Siméon-Jacques-Henri Bonnesœur-Bourginière

- Département
- Manche
- Naissance
- 27 avril 1754, à La Loyaudière, à Saint-Georges-de-Rouelley
- Mort
- 30 octobre 1844, à Barenton
- Ordre en 1789
- Tiers état — Avocat au parlement de Rouen depuis 1778, d'une riche famille de la bourgeoisie rurale du Mortainais ; sieur de La Bourginière est un nom de terre, non une qualité nobiliaire.
Siméon-Jacques-Henri Bonnesœur-Bourginière naît en 1754 au hameau de la Loyaudière, à Saint-Georges-de-Rouelley, dans une famille aisée de la bourgeoisie rurale du Mortainais. Formé au collège de Domfront puis à l'université de Caen, il est reçu avocat au parlement de Rouen en 1778 et plaide à Coutances. Administrateur de la Manche en 1790, il entre à la Convention en septembre 1792 et s'y occupe surtout de finances et de législation.
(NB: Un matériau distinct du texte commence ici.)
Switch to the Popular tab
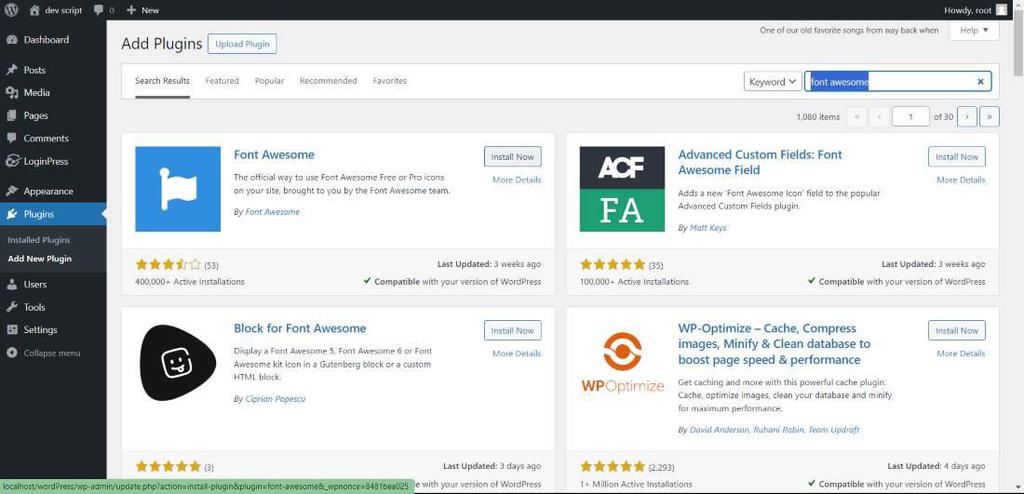Viewport: 1024px width, 494px height. click(269, 81)
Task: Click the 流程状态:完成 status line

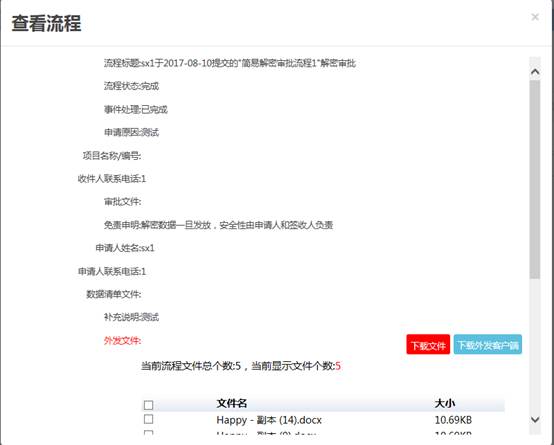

Au procès, il déclare le roi coupable, veut l'appel au peuple, puis demande la mort assortie d'un sursis lié au sort de la famille royale, et vote le sursis. Membre du Conseil des Anciens, magistrat à Mortain, il est banni comme régicide en 1816, rentre en 1818 et meurt à Barenton en 1844.
Ses quatre votes
Louis Capet est-il coupable de conspiration contre la liberté publique et d'attentats contre la sûreté générale de l'État ?
Oui
Le jugement de la Convention nationale contre Louis Capet sera-t-il soumis à la ratification du peuple ?
Oui
Quelle peine sera infligée à Louis ?
La mort avec sursis jusqu'à vingt-quatre heures après le décret d'accusation contre Marie-Antoinette et le bannissement des Bourbons
Y aura-t-il un sursis à l'exécution du jugement de Louis Capet ?
Oui
Ce qui reste incertain
- Sycomore imprime ses prénoms Simon, Jacques, Henri, là où Wikipédia et la fiche portent Siméon ; la forme Siméon a été conservée.